Term limits

I have long been a proponent for term limits, but realized this would have to include all 50 states. There’s no sense replacing a politician after one or two terms, if all the states aren’t on board. Do you think Massachusetts would have been a term limit advocate in the 70’s? Doubtful, with the Kennedy and O’Neil families wielding power.

Unless there can be an actual agreement for all 50 states to enforce some kind of political harness, in the end you would be constantly sending newbies to Washington, where they would have no say against career politicians from other states. It’s all or nothing.

Garrett Stapleton

Weymouth

Convention of States

While I 100% agree with Chris Ekstrom (“Term limits can restore public service to politics,” April 26), there is another movement that has already passed in 19 states. It’s called Convention of States Action. I have volunteered for the group here in Massachusetts for three and a half years. The Convention of States Action group, including myself, have given testimony in front of our legislators. We became the first COS group in the country to pass out of committee in a blue state, although never getting to the House floor for a vote. While we share a passion for term limits, our organization has three topics to call a national convention.
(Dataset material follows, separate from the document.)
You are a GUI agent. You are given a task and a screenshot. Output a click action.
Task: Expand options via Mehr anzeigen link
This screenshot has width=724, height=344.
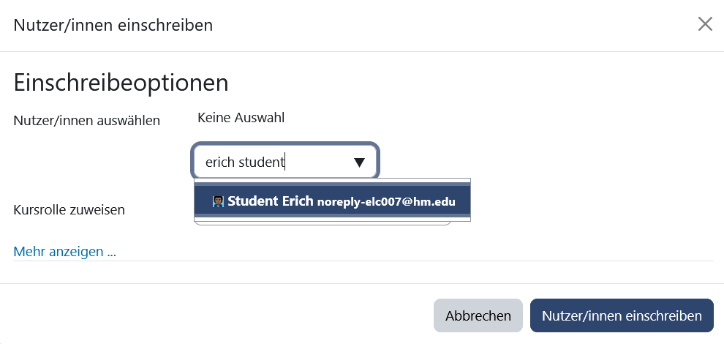point(64,252)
Term limits, fiscal restraints, and reduce the power and jurisdiction of the federal government. It’s about bringing the power back to the states where it belongs and originally intended. By doing so, it gives our legislatures more power and the people of Massachusetts more of a voice (conventionofstates.com). We already have 19 states, all we need is 34. With all our history, how do we let this opportunity pass us by? John Adams would roll over in his grave.

Brian Hemenway

Plymouth

Student loans

The Trump Administration has announced a program to begin collecting long-defaulted federal student loans, after years of Democrats using COVID and other pretexts to selectively forgive student loans and/or blanket non-enforce collection of them. This of course comes on the heels of the 2008 derivative “housing” crisis market meltdown, where federal subsidization was again key in usury shenanigans, leading ultimately to deep pain for working class Americans. None of this even touches on the inflationary effect on housing and college prices artificially “free” money produces.

Enough. The federal government should not even be involved in student loans nor home loans, return both to the private sector. Do we want a more robust, states-run (not federal) community college system? OK, that’s one conversation. But the answer is not using the federal government as an operation for home and student loans. As someone who has paid off all of his student loans while raising kids on my own, drilling with the National Guard and working full time, I applaud President Trump’s measure to restore sanity to college student loans, and I hope he will enact a more permanent solution, one that removes the federal government from the private loan business once and for all.